▶ Given passage:

===============

The End of White Christian America
- Author: Robert P. Jones
- Language: English
- Published: 2016
- Publisher: Simon & Schuster
- Publication place: United States
- Media type: print; e-book; audiobook;
- ISBN: 978-1-5011-2229-3 (hardcover)

= The End of White Christian America =

The End of White Christian America is a 2016 American non-fiction book by Robert P. Jones, CEO of the Public Religion Research Institute.

==Summary==
The book looks at the political and cultural changes of an America that is no longer an evangelical majority white Christian nation.

Robert P. Jones’s central finding is that “White Christian America” is not simply a demographic category but a historical regime of cultural and political dominance built primarily by white Protestants, and that this regime has now passed its peak and entered terminal decline. The book argues that the United States is no longer a majority white Christian nation, and that many of the nation’s recent cultural conflicts are best understood as reactions to that loss of status rather than isolated disputes over policy or morality. Jones’s basic claim is not that white Christians have disappeared, but that they can no longer assume they are the country’s defining norm.

===Core Argument===
Jones defines White Christian America as the overlapping world of white mainline and white evangelical Protestants that, for much of American history, shaped the nation’s moral language, institutions, and political self-understanding. He emphasizes that this world was historically powerful enough to treat its own values as synonymous with American values, even though it always rested on exclusion, especially in relation to slavery, segregation, Catholics, Jews, and later religious minorities and the nonreligious. In his framing, the “end” of White Christian America is not a claim that Christianity is ending in the United States, but that white Protestant Christianity no longer occupies the center of national life.

The book’s strongest interpretive move is to connect demographic change with cultural anxiety. Jones argues that changes in immigration, birth rates, and religious disaffiliation among younger Americans have sharply reduced the proportion of white Christians, while also reducing their ability to set the terms of public debate. He insists that this shift explains why issues such as same-sex marriage, religious liberty, the election of Barack Obama, and racial conflict often triggered unusually intense or apocalyptic reactions among many white Christians. The book is therefore both a history of decline and a sociology of resentment.

===============

▶ Collected data:
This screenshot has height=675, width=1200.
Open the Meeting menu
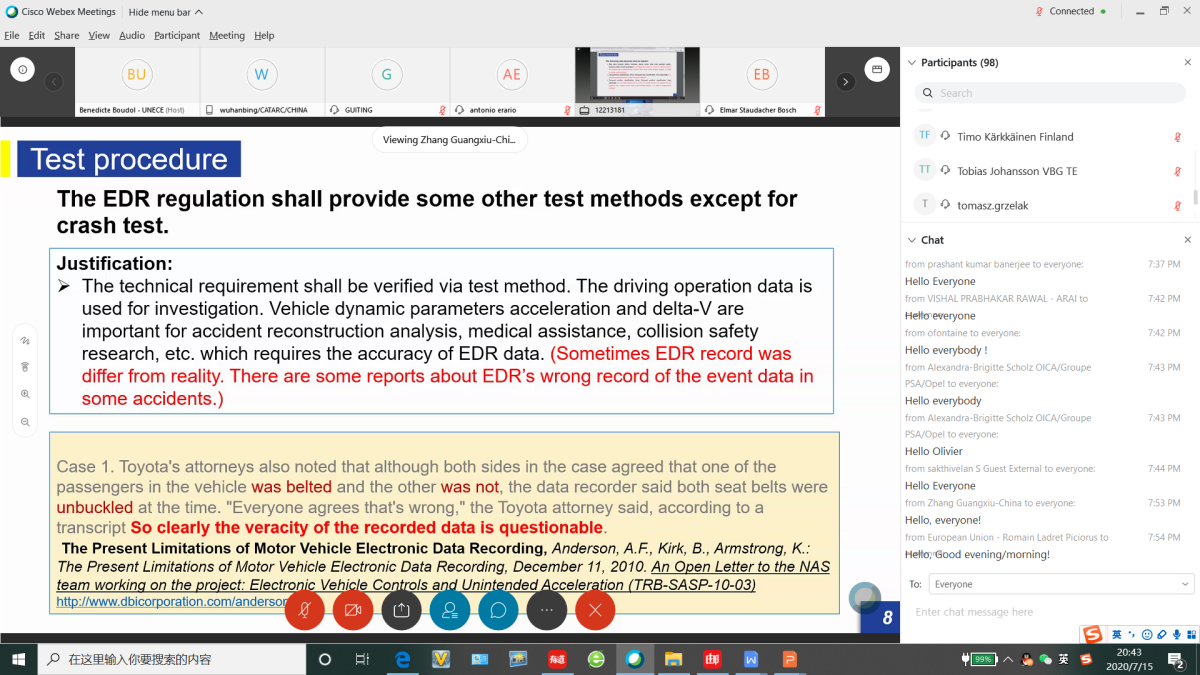click(x=226, y=35)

===============

▶ Exercise prompt: Return the section of the book summary between "The book’s strongest" and "sociology of resentment.", inclusive, word for word. The data is not needed for the next tasks.

▶ Result for this exercise:
The book’s strongest interpretive move is to connect demographic change with cultural anxiety. Jones argues that changes in immigration, birth rates, and religious disaffiliation among younger Americans have sharply reduced the proportion of white Christians, while also reducing their ability to set the terms of public debate. He insists that this shift explains why issues such as same-sex marriage, religious liberty, the election of Barack Obama, and racial conflict often triggered unusually intense or apocalyptic reactions among many white Christians. The book is therefore both a history of decline and a sociology of resentment.